■ STATED GOAL
Please rewrite the rows, changing "Bookmark" to "Save" and leaving everything else unchanged.

Recorded data:
---

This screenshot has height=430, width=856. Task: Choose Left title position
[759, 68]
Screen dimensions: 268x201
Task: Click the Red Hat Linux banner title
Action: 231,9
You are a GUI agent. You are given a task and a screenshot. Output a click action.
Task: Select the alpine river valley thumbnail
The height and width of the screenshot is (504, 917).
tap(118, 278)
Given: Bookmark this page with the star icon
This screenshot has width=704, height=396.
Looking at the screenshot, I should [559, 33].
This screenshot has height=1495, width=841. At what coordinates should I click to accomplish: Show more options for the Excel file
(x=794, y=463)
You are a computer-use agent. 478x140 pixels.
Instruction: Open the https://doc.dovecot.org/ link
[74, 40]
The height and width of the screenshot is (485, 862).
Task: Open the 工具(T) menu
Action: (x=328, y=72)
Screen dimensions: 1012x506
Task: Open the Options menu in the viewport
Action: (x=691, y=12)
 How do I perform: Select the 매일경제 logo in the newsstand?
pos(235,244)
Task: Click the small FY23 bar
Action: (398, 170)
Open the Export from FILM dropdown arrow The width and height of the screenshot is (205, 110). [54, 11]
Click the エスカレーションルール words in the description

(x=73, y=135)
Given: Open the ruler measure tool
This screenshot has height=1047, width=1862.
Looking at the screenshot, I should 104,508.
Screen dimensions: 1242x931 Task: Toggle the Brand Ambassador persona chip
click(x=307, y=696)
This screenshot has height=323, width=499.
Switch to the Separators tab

---

■ EXPECTED OUTPUT
This screenshot has height=430, width=856. Task: Choose Left title position
[759, 68]
Screen dimensions: 268x201
Task: Click the Red Hat Linux banner title
Action: 231,9
You are a GUI agent. You are given a task and a screenshot. Output a click action.
Task: Select the alpine river valley thumbnail
The height and width of the screenshot is (504, 917).
tap(118, 278)
Given: Save this page with the star icon
This screenshot has width=704, height=396.
Looking at the screenshot, I should [559, 33].
This screenshot has height=1495, width=841. At what coordinates should I click to accomplish: Show more options for the Excel file
(x=794, y=463)
You are a computer-use agent. 478x140 pixels.
Instruction: Open the https://doc.dovecot.org/ link
[74, 40]
The height and width of the screenshot is (485, 862).
Task: Open the 工具(T) menu
Action: (x=328, y=72)
Screen dimensions: 1012x506
Task: Open the Options menu in the viewport
Action: (x=691, y=12)
 How do I perform: Select the 매일경제 logo in the newsstand?
pos(235,244)
Task: Click the small FY23 bar
Action: (398, 170)
Open the Export from FILM dropdown arrow The width and height of the screenshot is (205, 110). [54, 11]
Click the エスカレーションルール words in the description

(x=73, y=135)
Given: Open the ruler measure tool
This screenshot has height=1047, width=1862.
Looking at the screenshot, I should 104,508.
Screen dimensions: 1242x931 Task: Toggle the Brand Ambassador persona chip
click(x=307, y=696)
This screenshot has height=323, width=499.
Switch to the Separators tab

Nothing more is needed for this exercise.